Sundays and Sunsets


As the sun rose to a new Sunday, she found it blissful to remain wrapped in the sheets for a little longer. Her slumber had slipped away into the daylight. But of course it was a Sunday ritual to lay in bed for longer hours than usual. Along with the monotony of Sunday, it was the stillness, the silence, the solitude, that she found her peace in.

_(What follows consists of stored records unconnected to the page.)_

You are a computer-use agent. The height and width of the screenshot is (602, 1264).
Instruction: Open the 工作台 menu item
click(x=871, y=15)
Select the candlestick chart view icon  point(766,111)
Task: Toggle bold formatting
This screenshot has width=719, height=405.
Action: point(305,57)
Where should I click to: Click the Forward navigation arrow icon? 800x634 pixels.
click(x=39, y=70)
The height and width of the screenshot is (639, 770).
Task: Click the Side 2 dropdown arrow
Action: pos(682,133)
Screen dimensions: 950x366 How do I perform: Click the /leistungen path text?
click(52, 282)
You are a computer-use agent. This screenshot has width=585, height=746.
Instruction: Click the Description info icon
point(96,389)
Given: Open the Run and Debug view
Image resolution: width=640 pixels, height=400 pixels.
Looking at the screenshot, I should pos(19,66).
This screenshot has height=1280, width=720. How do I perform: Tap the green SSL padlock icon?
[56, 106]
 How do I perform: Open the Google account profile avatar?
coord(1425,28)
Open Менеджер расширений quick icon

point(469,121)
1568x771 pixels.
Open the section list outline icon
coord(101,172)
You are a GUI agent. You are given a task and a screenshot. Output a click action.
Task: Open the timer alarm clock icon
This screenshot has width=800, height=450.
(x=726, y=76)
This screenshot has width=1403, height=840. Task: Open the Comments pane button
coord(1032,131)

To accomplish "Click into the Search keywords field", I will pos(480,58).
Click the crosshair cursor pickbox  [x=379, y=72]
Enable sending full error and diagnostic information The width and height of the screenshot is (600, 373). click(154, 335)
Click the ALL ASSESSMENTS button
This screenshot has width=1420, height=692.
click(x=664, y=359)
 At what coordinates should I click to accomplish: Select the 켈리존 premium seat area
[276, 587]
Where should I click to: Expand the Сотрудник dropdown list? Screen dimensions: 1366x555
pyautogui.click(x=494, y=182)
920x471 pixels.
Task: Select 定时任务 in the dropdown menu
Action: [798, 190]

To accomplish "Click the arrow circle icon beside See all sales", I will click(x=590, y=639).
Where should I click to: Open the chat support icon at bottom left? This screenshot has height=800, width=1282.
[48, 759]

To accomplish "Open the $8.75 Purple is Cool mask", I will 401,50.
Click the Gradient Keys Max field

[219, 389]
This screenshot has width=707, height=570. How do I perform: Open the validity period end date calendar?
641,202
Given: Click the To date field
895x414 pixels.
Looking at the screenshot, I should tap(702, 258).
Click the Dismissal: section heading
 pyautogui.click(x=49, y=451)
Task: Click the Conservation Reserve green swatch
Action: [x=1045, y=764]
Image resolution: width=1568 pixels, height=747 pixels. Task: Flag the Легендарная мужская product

Alyssa, stayed away from her home like she had always wanted to. Ever since she had realised that home didn’t feel like home, she knew she had to leave that place which was supposed to nurture her and it did to some extent, but also ended up damaging her. She had always imagined what staying alone, away from all the chaos, the familiar streetlights, the creeping walls would feel like and even if it wasn’t like that, she was happy, and she felt liberated. 

But that Sunday didn’t feel like the usual peaceful ones. Instead, she felt tired to the bones, vulnerable, frustrated, with solitude lingering on like loneliness. 

“Long baths feel nice on days like this, when you are crippled to your flesh until you stop smelling like your shower gel” she thought to herself as she was biting on the left-over pizza. She didn’t feel devastated exactly, just empty and gloomy, craving for the urge to be in someone’s company, to be held, to be hugged. Who doesn’t?

 “The human desire to be loved is ecstatic and sad at the same time” she mumbled as if someone was sitting across her. She had always had this weird habit of talking to herself.
It wasn’t like she didn’t have friends. She had the nicest of them, better than the ones she had earlier who only had her feeling how being the second option is what she fits the best into. But sometimes the feeling of aloofness stalls around you in a way, stopping you from confiding into the ones you know because probably that is not what you want at times exactly.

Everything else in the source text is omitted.